Remember the standing ovation Michael Moore got for Bowling for Columbine that turned into uneasiness and booing when he began that tirade, “we like non-fiction when we live in fictitious times…”? Oh, was it about Bush’s 2000 win and the Iraq war? I thought for a moment that he was referring to his award and his staged documentaries as being fictitious

This one is probably my favorite Oscar political speech: delivered–or, rather, not delivered–by Sacheen Littlefeather of the Apache Indian tribe on behalf of Marlon Brando who refused the award in protest of the negative depiction of Native American Indians in movies and television. Now that was a powerful speech, delivered respectfully, with grace and unsettling candor–and it spoke of grievances that directly addressed the industry. Roger Moore and Liv Ullmann–quoting profundities from Ingmar Bergman–looked like a pair of stiff-lipped cardboard cut-outs.

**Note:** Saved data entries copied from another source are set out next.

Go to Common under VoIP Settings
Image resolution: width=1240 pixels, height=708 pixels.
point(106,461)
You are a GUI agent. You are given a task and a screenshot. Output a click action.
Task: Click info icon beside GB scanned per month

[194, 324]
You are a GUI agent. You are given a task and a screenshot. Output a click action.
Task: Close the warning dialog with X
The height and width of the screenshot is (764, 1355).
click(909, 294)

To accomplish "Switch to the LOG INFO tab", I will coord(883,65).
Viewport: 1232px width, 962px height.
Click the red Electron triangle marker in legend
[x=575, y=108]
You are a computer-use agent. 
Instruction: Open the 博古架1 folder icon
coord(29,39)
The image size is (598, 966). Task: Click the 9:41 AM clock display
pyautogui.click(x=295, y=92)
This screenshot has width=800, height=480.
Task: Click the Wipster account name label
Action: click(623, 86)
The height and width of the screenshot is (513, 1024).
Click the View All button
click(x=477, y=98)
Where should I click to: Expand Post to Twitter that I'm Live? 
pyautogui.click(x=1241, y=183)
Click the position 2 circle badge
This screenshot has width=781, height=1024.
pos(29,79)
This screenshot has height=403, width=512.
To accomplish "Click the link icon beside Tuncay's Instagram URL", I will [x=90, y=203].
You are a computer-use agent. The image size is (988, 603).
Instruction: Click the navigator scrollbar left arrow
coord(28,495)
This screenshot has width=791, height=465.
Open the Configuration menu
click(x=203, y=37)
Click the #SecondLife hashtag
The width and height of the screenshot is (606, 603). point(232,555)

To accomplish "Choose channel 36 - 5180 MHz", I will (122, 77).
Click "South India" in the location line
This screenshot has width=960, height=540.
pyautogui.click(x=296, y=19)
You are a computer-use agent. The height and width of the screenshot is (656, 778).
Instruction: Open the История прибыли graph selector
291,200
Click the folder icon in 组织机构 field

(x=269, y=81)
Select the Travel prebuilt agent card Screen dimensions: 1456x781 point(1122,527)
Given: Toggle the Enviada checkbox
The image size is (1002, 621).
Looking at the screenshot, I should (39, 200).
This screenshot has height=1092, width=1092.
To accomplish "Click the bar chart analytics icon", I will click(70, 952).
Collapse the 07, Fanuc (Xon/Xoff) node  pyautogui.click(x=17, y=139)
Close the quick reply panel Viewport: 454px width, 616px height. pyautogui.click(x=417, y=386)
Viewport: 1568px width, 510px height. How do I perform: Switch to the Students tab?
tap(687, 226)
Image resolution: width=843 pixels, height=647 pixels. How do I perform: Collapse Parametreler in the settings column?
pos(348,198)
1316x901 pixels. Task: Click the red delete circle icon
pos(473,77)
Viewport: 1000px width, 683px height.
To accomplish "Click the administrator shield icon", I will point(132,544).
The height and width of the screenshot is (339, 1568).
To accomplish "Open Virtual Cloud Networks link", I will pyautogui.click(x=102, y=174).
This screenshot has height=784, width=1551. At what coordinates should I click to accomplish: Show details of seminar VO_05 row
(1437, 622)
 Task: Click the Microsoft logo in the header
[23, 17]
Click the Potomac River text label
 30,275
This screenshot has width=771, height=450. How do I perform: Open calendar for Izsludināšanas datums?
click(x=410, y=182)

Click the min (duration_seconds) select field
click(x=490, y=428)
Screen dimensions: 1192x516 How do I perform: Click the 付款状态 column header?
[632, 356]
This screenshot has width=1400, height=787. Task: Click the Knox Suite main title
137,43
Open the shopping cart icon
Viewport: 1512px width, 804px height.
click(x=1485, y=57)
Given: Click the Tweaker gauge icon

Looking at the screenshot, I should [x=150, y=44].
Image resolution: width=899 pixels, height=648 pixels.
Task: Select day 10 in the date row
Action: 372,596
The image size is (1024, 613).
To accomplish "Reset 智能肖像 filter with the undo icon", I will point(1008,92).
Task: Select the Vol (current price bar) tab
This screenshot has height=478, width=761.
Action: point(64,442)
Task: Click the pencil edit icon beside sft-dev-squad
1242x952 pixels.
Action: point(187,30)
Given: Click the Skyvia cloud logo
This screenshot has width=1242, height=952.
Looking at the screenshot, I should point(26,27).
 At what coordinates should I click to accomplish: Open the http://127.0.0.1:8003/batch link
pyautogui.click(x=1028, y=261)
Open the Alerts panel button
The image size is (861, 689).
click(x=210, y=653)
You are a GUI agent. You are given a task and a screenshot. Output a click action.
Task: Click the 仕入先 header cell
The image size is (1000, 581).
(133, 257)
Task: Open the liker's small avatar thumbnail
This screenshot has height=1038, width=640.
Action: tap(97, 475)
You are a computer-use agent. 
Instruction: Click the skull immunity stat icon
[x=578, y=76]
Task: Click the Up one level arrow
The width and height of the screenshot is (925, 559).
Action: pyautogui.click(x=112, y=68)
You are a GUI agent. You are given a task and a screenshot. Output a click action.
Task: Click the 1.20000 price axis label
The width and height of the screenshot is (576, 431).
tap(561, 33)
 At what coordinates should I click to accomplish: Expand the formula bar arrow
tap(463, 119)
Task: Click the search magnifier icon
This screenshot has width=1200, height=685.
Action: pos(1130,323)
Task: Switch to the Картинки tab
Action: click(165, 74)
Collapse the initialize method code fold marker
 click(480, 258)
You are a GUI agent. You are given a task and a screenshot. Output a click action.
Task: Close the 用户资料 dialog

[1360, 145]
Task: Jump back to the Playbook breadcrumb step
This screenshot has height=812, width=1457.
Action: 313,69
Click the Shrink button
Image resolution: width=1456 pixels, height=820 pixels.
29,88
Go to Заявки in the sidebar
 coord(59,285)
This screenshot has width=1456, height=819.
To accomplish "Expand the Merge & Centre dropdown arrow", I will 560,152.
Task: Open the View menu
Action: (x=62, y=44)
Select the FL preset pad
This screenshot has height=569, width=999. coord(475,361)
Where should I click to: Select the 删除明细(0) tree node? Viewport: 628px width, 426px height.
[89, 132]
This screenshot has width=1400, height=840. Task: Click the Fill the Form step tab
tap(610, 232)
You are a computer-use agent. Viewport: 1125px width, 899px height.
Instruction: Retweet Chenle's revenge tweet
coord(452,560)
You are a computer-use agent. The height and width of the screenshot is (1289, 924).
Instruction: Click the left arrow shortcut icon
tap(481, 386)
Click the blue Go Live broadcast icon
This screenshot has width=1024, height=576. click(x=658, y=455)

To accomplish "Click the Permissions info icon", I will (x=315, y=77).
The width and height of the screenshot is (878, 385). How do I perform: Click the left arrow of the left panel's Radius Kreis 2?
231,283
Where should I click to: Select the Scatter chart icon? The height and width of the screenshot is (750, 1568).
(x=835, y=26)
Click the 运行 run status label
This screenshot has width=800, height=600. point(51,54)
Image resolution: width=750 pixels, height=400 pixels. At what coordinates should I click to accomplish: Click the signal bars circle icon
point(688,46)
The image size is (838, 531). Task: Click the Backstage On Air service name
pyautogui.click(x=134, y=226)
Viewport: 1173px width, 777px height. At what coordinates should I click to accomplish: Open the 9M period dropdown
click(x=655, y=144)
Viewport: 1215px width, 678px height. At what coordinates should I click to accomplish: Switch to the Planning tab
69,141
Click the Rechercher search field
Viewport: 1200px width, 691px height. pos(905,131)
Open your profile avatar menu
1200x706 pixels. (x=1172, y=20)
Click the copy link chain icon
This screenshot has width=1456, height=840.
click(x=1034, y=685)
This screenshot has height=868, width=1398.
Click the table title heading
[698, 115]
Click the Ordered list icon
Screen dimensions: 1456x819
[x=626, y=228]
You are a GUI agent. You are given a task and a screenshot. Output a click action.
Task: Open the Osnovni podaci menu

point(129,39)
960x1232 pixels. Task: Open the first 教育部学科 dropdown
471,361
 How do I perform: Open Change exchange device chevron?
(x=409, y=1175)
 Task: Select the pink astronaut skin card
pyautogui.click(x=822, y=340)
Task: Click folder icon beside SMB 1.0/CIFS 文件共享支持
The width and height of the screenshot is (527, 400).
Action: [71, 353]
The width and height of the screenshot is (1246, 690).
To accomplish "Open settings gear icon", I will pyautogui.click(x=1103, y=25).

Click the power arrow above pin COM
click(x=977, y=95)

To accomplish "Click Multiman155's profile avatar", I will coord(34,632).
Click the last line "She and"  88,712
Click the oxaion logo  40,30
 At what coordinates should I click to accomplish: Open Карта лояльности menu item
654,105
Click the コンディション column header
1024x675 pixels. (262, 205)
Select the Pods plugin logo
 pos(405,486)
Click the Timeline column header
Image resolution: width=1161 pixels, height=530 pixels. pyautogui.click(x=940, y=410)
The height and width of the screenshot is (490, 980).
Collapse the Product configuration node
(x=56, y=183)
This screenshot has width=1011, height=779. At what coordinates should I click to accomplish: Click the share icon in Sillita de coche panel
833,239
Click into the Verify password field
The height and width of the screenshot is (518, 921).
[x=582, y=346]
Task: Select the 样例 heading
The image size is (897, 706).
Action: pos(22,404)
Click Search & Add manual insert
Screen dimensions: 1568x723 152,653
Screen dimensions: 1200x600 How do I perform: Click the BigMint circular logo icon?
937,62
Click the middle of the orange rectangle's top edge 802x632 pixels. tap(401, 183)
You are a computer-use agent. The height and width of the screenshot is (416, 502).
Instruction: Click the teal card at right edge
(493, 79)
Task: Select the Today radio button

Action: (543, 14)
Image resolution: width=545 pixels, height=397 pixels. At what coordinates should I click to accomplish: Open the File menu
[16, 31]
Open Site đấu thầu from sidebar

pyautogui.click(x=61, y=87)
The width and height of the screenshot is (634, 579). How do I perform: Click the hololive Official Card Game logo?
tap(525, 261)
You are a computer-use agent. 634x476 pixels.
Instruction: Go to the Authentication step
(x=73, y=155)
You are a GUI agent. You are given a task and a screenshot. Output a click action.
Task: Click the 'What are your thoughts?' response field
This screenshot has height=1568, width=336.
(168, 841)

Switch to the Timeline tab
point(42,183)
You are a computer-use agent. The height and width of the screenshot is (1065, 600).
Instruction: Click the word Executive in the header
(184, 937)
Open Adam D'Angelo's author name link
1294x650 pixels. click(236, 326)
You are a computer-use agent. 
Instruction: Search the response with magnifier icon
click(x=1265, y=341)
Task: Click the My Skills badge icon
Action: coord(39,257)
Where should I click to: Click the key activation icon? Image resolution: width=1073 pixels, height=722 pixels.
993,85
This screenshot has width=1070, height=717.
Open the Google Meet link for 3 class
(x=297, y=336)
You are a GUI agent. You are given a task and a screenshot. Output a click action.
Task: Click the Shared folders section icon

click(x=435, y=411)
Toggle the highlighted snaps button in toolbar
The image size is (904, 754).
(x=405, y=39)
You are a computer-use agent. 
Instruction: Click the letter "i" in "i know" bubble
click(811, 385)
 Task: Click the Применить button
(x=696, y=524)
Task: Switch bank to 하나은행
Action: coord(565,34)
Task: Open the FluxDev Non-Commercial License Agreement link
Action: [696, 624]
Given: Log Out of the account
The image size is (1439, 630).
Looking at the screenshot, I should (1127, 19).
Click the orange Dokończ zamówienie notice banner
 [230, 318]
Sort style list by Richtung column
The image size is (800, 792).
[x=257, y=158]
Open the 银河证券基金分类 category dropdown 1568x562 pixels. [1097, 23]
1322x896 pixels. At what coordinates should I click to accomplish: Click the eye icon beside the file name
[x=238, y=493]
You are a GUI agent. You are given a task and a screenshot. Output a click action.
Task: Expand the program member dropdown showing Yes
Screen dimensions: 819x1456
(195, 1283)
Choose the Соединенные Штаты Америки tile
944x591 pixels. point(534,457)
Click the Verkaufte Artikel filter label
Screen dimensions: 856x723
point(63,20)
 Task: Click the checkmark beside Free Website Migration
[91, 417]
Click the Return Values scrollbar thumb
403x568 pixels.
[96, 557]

What’s with this trend in long-drawn-out, gushing thank you speeches from best actresses? Julia Roberts, Gwyneth Paltrow, Halle Berry, Nicole Kidman, and now Kate Winslet. They seem to have forgetten in the euphoria of the moment that the award was only for a particular performance, in a particular film. For goodness sake, it’s not the Nobel–must they thank everyone they know?! It’s unbearable to see these beautiful women in imposing ball gowns reduced to hysterical prom-queens. They should learn manners from Audrey Hepburn’s fluent, unaffected, whittled down air. Now that’s class.